### RECORDS FOR THE EXERCISE

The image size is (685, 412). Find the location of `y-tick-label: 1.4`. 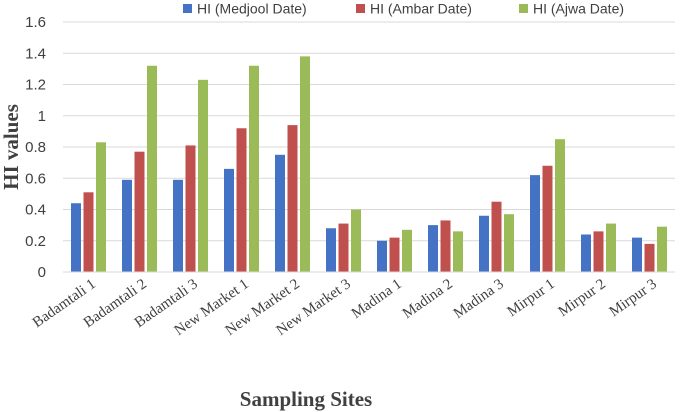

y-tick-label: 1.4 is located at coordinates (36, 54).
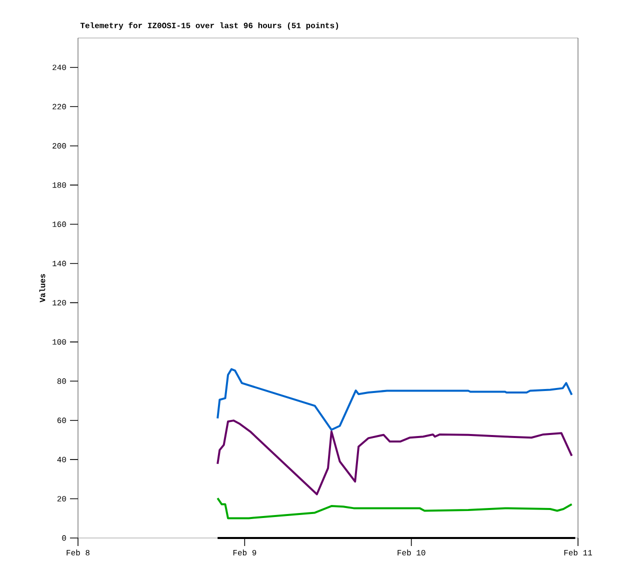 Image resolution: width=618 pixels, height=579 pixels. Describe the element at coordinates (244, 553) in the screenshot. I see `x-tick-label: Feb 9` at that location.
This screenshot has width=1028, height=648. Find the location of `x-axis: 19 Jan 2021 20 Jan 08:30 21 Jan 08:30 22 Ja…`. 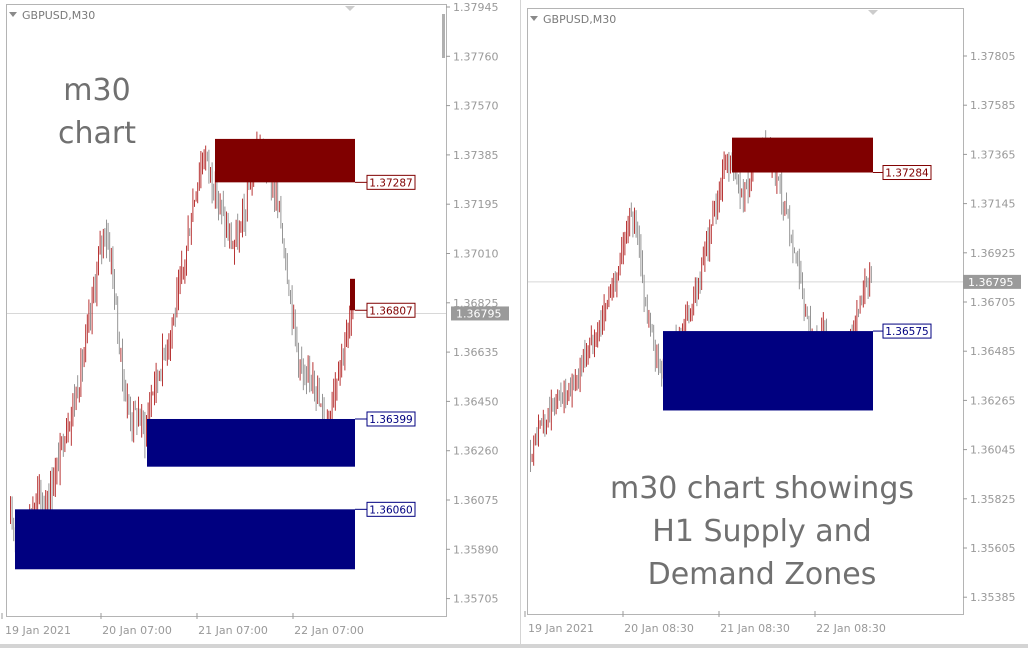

######
### RECORDS FOR THE EXERCISE

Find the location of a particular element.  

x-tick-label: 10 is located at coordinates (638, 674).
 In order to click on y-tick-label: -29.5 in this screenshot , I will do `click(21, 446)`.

######

- **TASK TO COMPLETE**
Convert the lines starting at the one that contains "The image size" and ending at the one that contains "Image resolution: width=618" into a JSON list of strings, one string per line, with blank lines omitted. Leave the pictures out of the answer.

- **ANSWER TO THIS EXERCISE**
[
  "The image size is (685, 412). Find the location of `y-tick-label: 1.4`. ",
  "y-tick-label: 1.4 is located at coordinates (36, 54).",
  " Image resolution: width=618 pixels, height=579 pixels. Describe the element at coordinates (244, 553) in the screenshot. I see `x-tick-label: Feb 9` at that location."
]